Больно промывается в жизни, больно, когда из жизни выдирается песок. Но конец (неизбежный) почти радостен.
Не болей женолюбием и телопрезрением. Жизнь твоя сильно холмистая. Снег оседает. Собаки кружатся, ловя хвост.
15 апреля 1979 года.
Погодка у нас умеренная.
Меня известили из Британии, что я доктор Сассекского университета.
Спросили мерки для мантии.
Если я ее получу, то приеду в ней к вам на новоселье.
Новой книги еще не написал.
Мало, мало, совсем мало написал. Занимаюсь гимнастикой: машу руками, ногами и даже приседаю.
Весна запаздывает.
Она едет на улитках.
Сейчас накрапывает дождик.
Он, говорят, нужен садам.
Сады еще не цветут.
Виктор Шкловский
Очень хотел бы поехать с вами вокруг света, чтобы скучать на океане.
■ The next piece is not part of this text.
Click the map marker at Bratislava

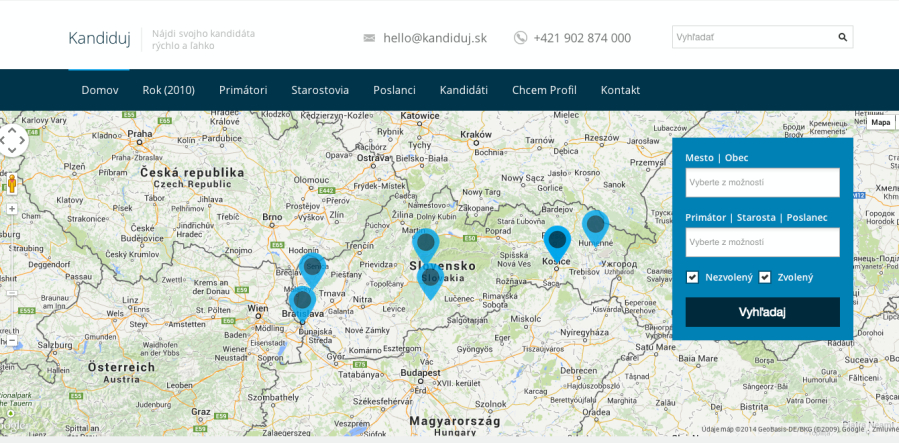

Черное море тесно для скуки.
Пишу. Диктую. Вероятно, поеду в Англию. Очень устал.
Книга (первая) собрания сочинений еще не вышла.
Что тебе написать о твоих делах?
Детдом, блокада, военная школа, полярные экспедиции. Но надо даже после этого жалеть себя и людей.
Женщина не белый медведь.
Они не могут разжевать жестяную банку со сгущенным молоком. Остановись на разгоне.
Я устал писать. Устал от людей, от трудных и очень поздних успехов. Пишу письмо с трудом.
Тебе тоже даже не тридцать лет.
Виктор Шкловский
Когда вернулся из Англии после получения почетного доктора какого-то университета, оказалось, наибольшее впечатление произвело, что там есть для кошек противозачаточные таблетки и кошки их применяют. Наличие для кошачьего племени специальных входов и выходов в человеческие дома тоже было отмечено. Правда, рассказ о кошках был предварен все-таки надеванием почетной шапочки-кубанки и мантии-ризы:
— Теперь меня надо называть «Отец Виктор».
Я не согласился:
— Вас теперь надо называть Джек Потрошитель, потому что Вы стали доктором…
Немного надулся.
— Рассердитесь, если закурю?
— Мне теперь все равно. Можешь положить меня на костер из окурков.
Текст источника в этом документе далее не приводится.